Dyad 3.0 slower Transient Analysis

Hi

I just got greeted in VSCode with a message that made me update to Dyad 3.0… After using the AI to update my models I now realized that the TransientAnalysis is now much slower that before. (5min instead of 3min maybe)

I am simulating a Vienna Rectifier that has some switches switching at 50kHz, so I am not expecting something super fast, but this feels easily double the time than before.

Honestly I am not sure how to get back to the previous Dyad Release, otherwise I would love to share some real numbers.

I published the code here if it helps: https://gitlab.com/gruemel/julia/dyad_vienna_afe There is a commit " Updated the model to Dyad 3.0" for the updated code

I tried setting optimize = OptimizationLevel.Basic(), and optimize = OptimizationLevel.Agressive(), but these are not working due to some errors.

Anything I can do to get more insights where this is coming from?

Tomorrow I will try again with a windows laptop still running the old version, to get some concrete values.

It’s not perfect since it is not the same machine, but I think it gives the picture:

Linux dyad 3.0: 239.544428 seconds (122.03 M allocations: 80.717 GiB, 10.04% gc time, 0.00% compilation time: 100% of which was recompilation)

Windows dyad 2.3: 14.381151 seconds (23.07M allocations: 4.706 GiB, 19.00% gc time, 0.00% compilation time)

Yup that’s gives a picture.

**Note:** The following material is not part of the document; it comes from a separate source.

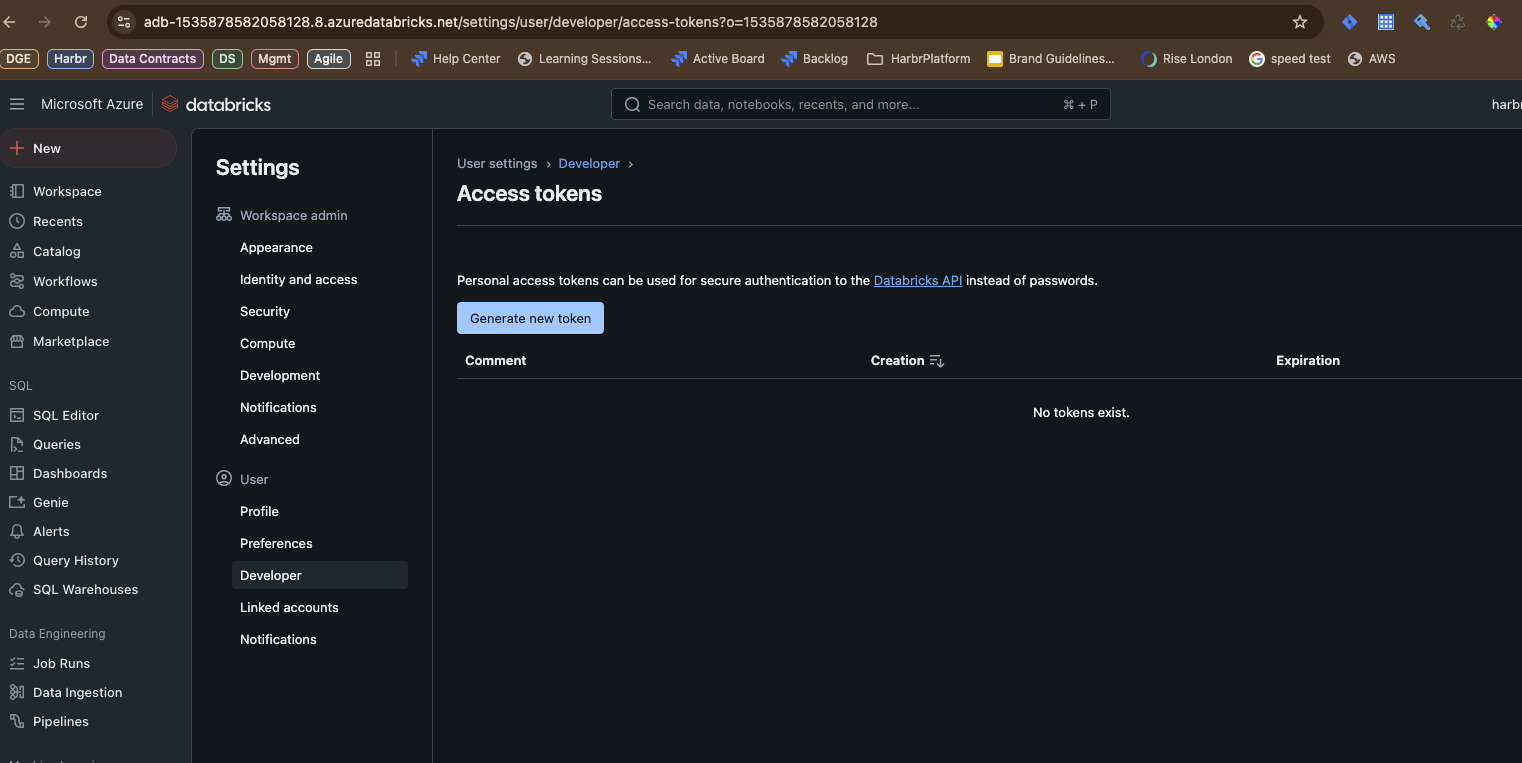
Task: Click the browser reload button
Action: (81, 22)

We can look into it.

That was a quick reply! Thank you Chris!

If I can do anything to help debug, let me know.

Thanks for sharing these examples. I’m just adding a link to the circuit topology, since I didn’t know it:

I also find a schematic in your repo, but it’s not obvious is the same a the one on Wikipedia.

Figured out what it is. It looks like this is due to the enabling of inline linear SCC passes without the rest of the new compiler framework being released (the other part is scheduled for the upcoming 3.1.0 release).

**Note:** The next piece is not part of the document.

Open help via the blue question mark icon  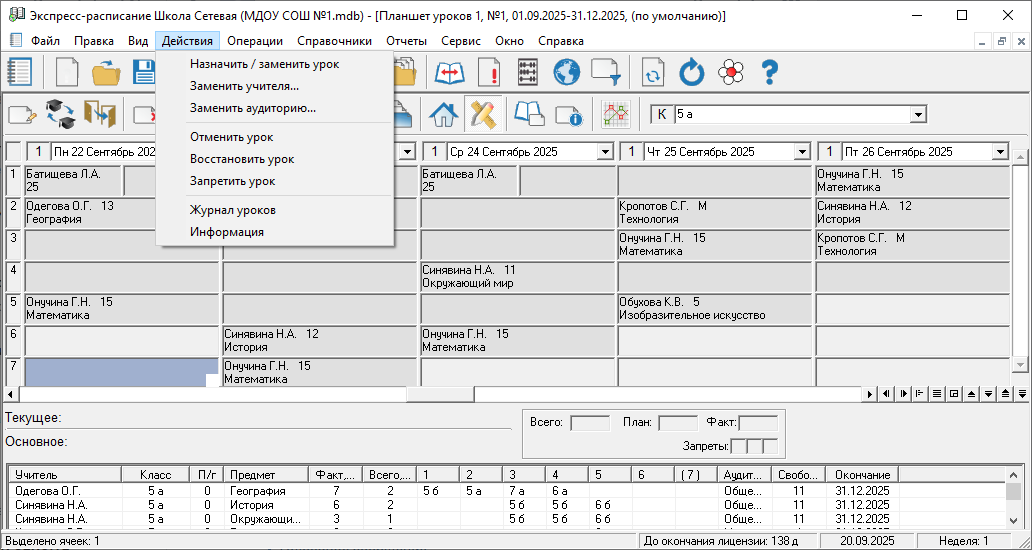click(769, 73)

We’d either need a 3.0.1 to allow for temporarily disabling inline linear SCCs or just wait for the 3.1.0 which includes the new compiler passes to make these non-allocating. The problem with disabling is that it can change the state selection, which in particular makes the model require a lot more guesses, so it would be a breaking change and a pretty bad quality of life thing to have this turned off. So the best thing to do for this model is probably to just have the regression fixed in the 3.1.0 with the new compiler codegen. That’s not the most ideal answer but since that is already scheduled for the very near future it’s almost as fast as a patch release would be, that is the way to do this that’s the most future-proofed.

In the meantime, if you’re willing to get a bit manual, you can get around this by disabling the linear SCC inlining by taking the mtkcompile command directly and doing:

ModelingToolkit.StructuralTransformations.DefaultReassembleAlgorithm(;
      inline_linear_sccs = true, analytical_linear_scc_limit = 1)
  sys = mtkcompile(model; additional_passes = passes, reassemble_alg)

Hi Chris,

since I am currently “just scratching an itch” and I need to also work around the maxiters topic, for me doing it manually is just fine.

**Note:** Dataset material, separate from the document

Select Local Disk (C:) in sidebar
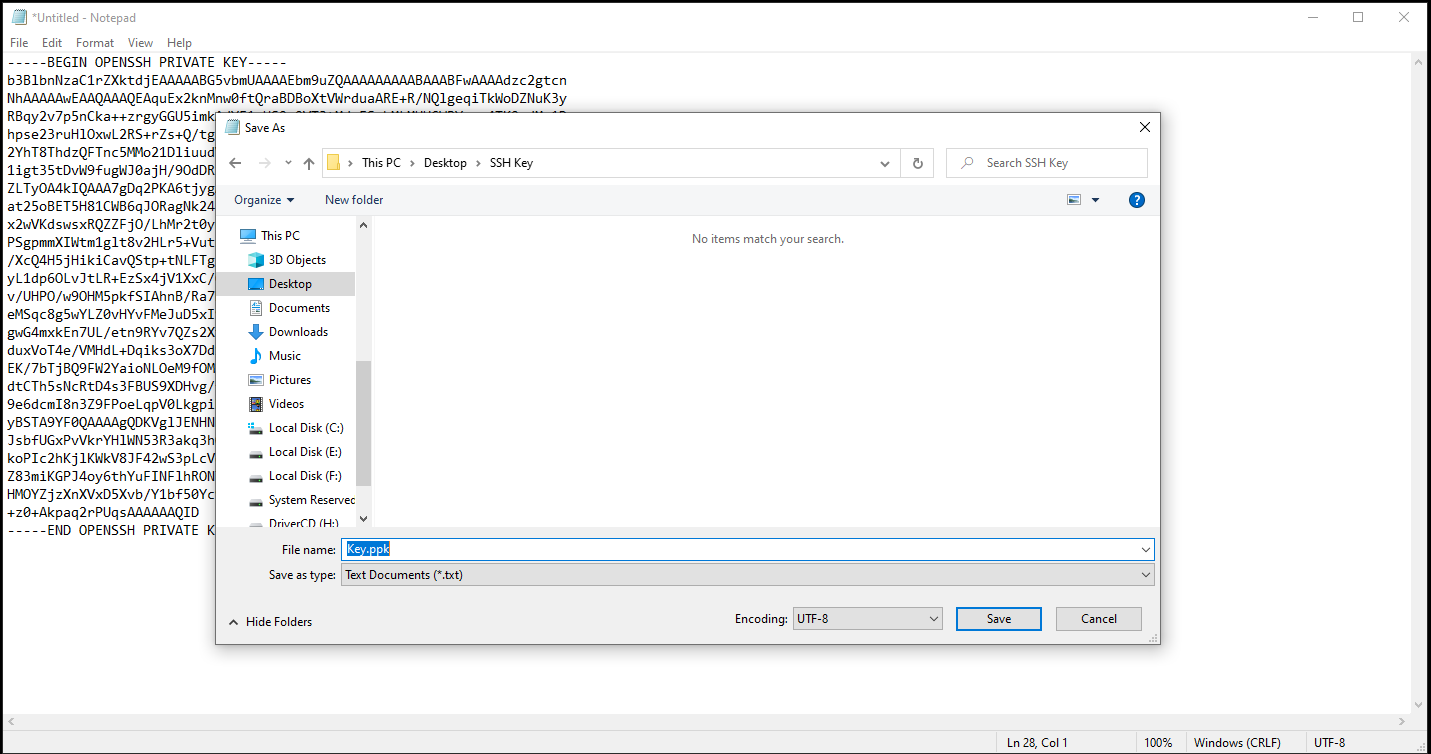 (x=305, y=428)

You decide which solution is best from business/process point of view :wink:

BR
Johannes

Hi,

I just updated to 3.1.1 and it looks like the change made it in there. But now I am getting an issue concerning some derivatives.

I let the Agent figure it out for me (no credits for me) and have it create a bug report: BUGREPORT_inline_linear_sccs_init.md · 099f8bca88bc6c47fda1707679807645f05713a7 · gruemel / julia / Dyad_Vienna_AFE · GitLab

The commit fix issue with dummy derivatives and inline_linear_sccs = true (099f8bca) · Commits · gruemel / julia / Dyad_Vienna_AFE · GitLab fixes it for me, but I am sure this is not how it is supposed to be.
@ChrisRackauckas should I file a bug somewhere or is that already known?

Not previously known @cryptic.ax

Thanks for the bug report @gruemelmonster. This issue has already been fixed in newer versions of ModelingToolkit.

julia> prob = try_build(inline = true, limit = 1)
julia> sol = solve(prob)
retcode: Success
Interpolation: 3rd order Hermite
t: 52801-element Vector{Float64}:

Can you tell me which version of MTK has the fix?

I am not sure what the snippet is supposed to tell me, sorry.

Can you tell me which version of MTK has the fix?

ModelingToolkitTearing@1.14.1 fixed this. ModelingToolkitTearing is a dependency of ModelingToolkit.

I am not sure what the snippet is supposed to tell me, sorry.

I apologize, I should have been clearer. The snippet is copied from my REPL. It is meant to demonstrate that I managed to run try_build from your reproducer, got an ODEProblem out, and successfully solved it.